Voilà un film à l’origine pas banale.
Il y a quelques années, Quentin Tarantino et Robert Rodriguez s’étaient acoquinés pour produire Grindhouse : l’association de deux longs métrages (Planète Terreur plutôt réussi par Rodriguez et Boulevard de la Mort, certainement le film le plus mollasson de Tarantino). Entre les deux (en France les deux films – assez courts - sont sortis individuellement, alors qu’au départ le concept était d’en faire une seule et même séance), il y avait également de « fausses bandes annonces » sous forme de bons gros délires, dont celle mettant en scène un Danny Trejo survolté dans un rôle tout à sa mesure : Machete. Autant dire que ça découpait sévère.
Pour être parfaitement honnête, de tout le programme Grindhouse, la BA de Machete était certainement ce qu’on pouvait y trouver de plus enthousiasmant et de plus pêchu. Ce qui n’échappa pas à Robert Rodriguez, qui devant l’engouement des spectateurs s’est mis en tête d’en faire un vrai film de cette fausse bande annonce. Et quelques années plus tard, voici donc Machete…

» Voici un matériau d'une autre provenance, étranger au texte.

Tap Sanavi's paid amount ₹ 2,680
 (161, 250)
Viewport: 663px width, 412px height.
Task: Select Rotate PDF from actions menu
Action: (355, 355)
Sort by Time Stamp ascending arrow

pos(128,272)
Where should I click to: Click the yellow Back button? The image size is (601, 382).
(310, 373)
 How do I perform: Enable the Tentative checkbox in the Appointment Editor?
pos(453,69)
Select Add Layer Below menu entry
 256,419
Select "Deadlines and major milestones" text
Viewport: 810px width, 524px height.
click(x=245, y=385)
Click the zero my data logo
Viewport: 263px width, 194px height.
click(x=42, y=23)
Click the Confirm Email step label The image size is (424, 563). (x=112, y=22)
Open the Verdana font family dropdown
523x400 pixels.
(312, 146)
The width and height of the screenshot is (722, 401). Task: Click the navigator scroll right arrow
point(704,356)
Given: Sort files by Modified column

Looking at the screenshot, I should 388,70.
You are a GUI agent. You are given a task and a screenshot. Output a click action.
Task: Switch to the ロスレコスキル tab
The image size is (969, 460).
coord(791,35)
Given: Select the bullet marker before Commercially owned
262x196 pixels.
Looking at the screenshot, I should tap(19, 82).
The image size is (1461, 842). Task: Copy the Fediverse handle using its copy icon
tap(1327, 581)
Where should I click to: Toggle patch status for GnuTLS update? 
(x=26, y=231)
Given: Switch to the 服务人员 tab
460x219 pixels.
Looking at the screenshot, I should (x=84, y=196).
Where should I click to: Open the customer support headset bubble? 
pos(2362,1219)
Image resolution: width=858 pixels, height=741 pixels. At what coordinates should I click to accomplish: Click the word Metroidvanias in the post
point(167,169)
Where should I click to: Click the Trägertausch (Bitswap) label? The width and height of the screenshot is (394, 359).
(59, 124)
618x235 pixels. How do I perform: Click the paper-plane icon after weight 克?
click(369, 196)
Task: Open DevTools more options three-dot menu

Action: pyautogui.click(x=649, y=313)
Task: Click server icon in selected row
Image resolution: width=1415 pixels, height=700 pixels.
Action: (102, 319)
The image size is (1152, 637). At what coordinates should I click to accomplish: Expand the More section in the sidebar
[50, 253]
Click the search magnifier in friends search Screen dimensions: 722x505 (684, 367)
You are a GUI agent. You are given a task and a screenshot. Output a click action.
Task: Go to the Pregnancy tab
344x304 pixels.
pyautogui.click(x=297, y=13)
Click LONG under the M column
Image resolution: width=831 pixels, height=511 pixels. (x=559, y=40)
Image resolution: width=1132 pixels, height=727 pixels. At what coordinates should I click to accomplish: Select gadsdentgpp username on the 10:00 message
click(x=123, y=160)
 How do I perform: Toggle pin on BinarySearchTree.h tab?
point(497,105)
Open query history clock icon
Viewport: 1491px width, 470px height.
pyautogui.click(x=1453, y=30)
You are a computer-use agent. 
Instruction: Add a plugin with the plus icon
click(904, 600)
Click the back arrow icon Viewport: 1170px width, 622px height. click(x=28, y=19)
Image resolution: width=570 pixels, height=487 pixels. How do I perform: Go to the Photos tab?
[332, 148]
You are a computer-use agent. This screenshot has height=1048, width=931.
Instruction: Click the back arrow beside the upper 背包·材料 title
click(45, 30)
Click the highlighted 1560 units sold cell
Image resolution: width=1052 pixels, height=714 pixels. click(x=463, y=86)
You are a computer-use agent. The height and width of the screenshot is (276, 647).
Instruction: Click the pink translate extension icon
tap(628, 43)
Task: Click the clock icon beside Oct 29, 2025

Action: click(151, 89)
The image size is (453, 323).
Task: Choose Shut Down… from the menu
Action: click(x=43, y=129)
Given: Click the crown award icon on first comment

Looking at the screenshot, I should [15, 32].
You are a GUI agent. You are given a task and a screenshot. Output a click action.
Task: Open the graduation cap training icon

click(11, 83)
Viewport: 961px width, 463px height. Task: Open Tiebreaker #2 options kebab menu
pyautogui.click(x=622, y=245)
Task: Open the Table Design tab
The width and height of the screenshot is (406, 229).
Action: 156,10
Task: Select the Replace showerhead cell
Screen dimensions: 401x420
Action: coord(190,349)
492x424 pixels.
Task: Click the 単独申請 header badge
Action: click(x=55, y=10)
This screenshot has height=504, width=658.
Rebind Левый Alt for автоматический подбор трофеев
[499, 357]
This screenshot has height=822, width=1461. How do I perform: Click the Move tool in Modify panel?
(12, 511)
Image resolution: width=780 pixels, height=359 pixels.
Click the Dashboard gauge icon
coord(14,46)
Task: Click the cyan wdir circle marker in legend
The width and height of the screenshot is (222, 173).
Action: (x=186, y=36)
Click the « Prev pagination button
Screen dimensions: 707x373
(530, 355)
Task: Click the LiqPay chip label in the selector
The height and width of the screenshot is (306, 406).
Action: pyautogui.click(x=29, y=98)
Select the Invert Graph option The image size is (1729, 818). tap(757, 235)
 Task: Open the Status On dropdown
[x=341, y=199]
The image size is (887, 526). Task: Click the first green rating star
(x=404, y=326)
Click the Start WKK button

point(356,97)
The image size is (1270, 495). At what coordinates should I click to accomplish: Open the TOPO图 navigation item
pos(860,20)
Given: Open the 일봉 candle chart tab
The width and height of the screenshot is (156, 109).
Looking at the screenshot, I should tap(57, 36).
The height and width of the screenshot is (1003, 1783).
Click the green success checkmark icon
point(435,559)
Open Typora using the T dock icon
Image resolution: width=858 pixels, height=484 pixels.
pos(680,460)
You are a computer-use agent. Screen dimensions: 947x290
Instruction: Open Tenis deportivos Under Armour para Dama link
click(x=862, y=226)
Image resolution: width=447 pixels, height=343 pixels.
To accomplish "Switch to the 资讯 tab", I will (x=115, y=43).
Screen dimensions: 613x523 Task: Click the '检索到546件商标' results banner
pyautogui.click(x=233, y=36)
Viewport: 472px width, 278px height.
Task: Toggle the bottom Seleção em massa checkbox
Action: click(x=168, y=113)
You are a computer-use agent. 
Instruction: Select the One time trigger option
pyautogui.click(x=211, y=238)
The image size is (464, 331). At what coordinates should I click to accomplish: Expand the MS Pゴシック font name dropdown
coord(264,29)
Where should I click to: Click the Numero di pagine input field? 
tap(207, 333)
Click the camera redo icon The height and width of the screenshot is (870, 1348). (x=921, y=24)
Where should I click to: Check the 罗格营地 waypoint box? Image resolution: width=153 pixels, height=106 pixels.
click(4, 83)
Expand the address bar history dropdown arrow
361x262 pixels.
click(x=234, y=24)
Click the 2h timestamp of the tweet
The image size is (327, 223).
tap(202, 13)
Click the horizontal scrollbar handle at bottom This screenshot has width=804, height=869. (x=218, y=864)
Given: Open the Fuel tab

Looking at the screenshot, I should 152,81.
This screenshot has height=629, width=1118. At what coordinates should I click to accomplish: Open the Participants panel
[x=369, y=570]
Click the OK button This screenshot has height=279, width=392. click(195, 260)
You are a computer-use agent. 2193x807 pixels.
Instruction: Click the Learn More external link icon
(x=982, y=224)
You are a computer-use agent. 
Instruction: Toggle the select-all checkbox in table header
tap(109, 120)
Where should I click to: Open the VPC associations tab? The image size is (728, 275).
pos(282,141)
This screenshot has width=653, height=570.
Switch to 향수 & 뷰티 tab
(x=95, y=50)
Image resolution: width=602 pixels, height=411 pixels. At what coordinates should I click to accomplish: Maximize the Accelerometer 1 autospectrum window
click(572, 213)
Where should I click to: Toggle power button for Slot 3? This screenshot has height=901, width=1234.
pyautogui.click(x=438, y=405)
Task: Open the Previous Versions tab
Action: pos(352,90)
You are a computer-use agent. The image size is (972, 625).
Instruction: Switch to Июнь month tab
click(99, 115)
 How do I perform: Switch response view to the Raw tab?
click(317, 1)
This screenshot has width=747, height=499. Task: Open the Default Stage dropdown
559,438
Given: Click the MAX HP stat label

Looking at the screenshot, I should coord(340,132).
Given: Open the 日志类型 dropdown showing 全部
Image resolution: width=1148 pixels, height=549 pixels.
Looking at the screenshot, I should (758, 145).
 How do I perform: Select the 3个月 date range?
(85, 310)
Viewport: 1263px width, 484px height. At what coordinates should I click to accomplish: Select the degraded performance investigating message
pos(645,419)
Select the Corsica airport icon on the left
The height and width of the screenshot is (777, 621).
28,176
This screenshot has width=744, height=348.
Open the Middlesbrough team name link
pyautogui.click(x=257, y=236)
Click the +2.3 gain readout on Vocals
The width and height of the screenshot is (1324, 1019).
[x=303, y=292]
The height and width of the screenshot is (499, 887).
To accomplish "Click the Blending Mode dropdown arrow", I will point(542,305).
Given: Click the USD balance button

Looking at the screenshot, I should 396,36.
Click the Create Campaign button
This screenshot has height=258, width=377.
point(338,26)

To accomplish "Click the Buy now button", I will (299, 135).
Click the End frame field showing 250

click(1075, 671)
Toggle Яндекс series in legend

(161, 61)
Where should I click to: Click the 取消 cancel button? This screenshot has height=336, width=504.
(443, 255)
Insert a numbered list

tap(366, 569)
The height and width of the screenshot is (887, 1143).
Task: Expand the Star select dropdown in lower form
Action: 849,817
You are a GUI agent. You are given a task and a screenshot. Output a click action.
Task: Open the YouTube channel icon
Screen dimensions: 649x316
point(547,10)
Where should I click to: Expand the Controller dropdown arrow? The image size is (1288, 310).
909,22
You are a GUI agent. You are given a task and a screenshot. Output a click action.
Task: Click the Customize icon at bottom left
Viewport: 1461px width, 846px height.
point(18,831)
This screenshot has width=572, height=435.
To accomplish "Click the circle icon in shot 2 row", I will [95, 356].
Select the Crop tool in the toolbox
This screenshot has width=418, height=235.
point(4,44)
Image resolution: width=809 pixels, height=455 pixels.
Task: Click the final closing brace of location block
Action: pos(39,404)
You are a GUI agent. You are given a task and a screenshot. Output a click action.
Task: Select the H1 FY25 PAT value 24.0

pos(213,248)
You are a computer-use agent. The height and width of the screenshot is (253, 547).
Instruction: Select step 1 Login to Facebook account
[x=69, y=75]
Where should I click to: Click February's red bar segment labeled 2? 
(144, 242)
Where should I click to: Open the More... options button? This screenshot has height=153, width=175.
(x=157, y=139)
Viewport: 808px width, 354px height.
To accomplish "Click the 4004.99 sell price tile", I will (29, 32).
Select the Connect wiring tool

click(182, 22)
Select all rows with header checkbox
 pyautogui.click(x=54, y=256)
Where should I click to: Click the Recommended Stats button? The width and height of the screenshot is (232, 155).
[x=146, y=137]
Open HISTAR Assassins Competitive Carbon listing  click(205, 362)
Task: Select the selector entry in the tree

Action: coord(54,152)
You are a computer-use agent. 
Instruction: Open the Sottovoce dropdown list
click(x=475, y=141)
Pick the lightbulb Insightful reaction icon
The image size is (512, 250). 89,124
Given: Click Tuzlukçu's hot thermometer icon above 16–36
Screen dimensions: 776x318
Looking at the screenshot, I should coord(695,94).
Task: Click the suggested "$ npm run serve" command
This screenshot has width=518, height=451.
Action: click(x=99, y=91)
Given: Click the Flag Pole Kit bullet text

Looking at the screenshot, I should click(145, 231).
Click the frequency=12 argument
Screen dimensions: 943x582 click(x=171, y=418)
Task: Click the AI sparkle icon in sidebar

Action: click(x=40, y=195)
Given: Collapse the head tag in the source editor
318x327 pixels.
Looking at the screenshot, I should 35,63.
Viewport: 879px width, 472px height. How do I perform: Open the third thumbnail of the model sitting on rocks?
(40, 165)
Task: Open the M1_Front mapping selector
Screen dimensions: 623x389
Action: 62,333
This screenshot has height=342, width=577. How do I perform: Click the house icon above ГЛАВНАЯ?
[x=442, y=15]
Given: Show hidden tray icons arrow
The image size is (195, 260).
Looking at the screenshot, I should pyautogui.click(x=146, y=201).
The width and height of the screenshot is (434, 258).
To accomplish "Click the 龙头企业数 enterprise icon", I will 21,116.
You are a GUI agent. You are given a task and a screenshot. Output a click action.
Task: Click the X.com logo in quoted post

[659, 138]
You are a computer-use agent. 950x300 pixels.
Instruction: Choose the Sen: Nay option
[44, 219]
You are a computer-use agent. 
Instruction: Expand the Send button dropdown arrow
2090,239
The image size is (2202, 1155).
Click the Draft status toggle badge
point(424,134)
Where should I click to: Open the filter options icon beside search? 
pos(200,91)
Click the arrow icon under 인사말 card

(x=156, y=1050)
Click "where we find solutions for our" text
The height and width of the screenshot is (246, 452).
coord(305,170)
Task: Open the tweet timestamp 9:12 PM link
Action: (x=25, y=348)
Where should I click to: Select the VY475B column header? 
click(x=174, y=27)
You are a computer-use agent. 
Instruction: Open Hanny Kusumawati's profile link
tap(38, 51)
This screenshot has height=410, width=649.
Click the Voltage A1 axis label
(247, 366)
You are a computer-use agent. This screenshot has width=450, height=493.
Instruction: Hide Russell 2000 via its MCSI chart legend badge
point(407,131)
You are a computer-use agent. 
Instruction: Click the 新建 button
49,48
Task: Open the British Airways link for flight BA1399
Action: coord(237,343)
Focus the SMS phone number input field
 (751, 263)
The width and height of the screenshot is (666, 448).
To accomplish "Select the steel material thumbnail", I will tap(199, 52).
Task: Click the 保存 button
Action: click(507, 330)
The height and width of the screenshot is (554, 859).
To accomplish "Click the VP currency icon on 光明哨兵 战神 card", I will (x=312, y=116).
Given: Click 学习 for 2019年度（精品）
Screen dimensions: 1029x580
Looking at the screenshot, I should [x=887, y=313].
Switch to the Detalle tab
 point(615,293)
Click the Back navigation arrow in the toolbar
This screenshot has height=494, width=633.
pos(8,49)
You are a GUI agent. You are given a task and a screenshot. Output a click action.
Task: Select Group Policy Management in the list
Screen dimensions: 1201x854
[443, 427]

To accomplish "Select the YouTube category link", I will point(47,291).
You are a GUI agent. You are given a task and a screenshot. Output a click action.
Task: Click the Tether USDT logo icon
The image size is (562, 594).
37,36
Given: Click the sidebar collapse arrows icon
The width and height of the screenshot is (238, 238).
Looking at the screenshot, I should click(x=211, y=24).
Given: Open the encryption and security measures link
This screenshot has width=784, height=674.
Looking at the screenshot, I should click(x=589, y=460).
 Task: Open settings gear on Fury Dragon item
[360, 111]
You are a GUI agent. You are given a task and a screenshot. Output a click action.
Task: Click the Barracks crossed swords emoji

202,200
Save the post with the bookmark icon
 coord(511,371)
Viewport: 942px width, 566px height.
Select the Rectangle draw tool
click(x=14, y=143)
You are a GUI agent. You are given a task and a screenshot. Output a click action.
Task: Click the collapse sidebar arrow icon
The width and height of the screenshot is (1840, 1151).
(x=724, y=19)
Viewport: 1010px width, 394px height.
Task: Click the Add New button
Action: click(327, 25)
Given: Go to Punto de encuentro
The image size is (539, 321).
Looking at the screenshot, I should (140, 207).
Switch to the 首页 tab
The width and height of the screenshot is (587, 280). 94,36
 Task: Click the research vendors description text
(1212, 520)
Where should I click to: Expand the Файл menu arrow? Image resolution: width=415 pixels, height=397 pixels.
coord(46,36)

Le dit Machete (Danny Trejo donc, une des gueules les plus burinées et cassées des séries B américaines de ces quinze dernières années) est un agent fédéral du Mexique. Si si, sans déconner. Je sais, ça se devine pas au premier coup d'oeil... Sa réputation est celle d’un incorruptible et surtout d’un flic sans pitié. Il se retrouve souvent seul contre les truands mais aussi les flics ripoux de son entourage. En s’attaquant au parrain local Torrez (Steven Seagal) il va tout perdre, le mafieux le laissant pour mort après avoir tué sa femme. Quelques années plus tard (ne demandez pas comment ni pourquoi, ça fait partie des mystères scénaristiques du film) il se retrouve au Texas, où il est embarqué dans une sombre affaire d’assassinat politique dont la victime n’est autre que le sénateur McLaughlin (Robert De Niro). Le prenant pour le bouc émissaire idéal, les commanditaires de cette arnaque ne savent pas à qui ils ont à faire ! Machete va reprendre du service pour prouver son innocence et faire payer les vrais coupables, naviguant entre les ordures de la pire espèce, depuis le roublard Benz (Jeff Fahey) jusqu’à l’inquiétant garde frontière Stillman (Don Johnson), tout en ayant la police de l’immigration sur le dos en la personne de la belle Sartana (Jessica Alba). Mais Machete a aussi des alliés, dont son propre frère (ça tombe bien, il crèche à côté si j'ose dire) qui est un Padre pas banal (Cheech Marin) et la sexy révolutionnaire Luz (Michelle Rodiguez) une sorte de Che au féminin (qui en plus tient une barraque à frites, le bonheur des yeux et de l'estomac en quelque sorte) …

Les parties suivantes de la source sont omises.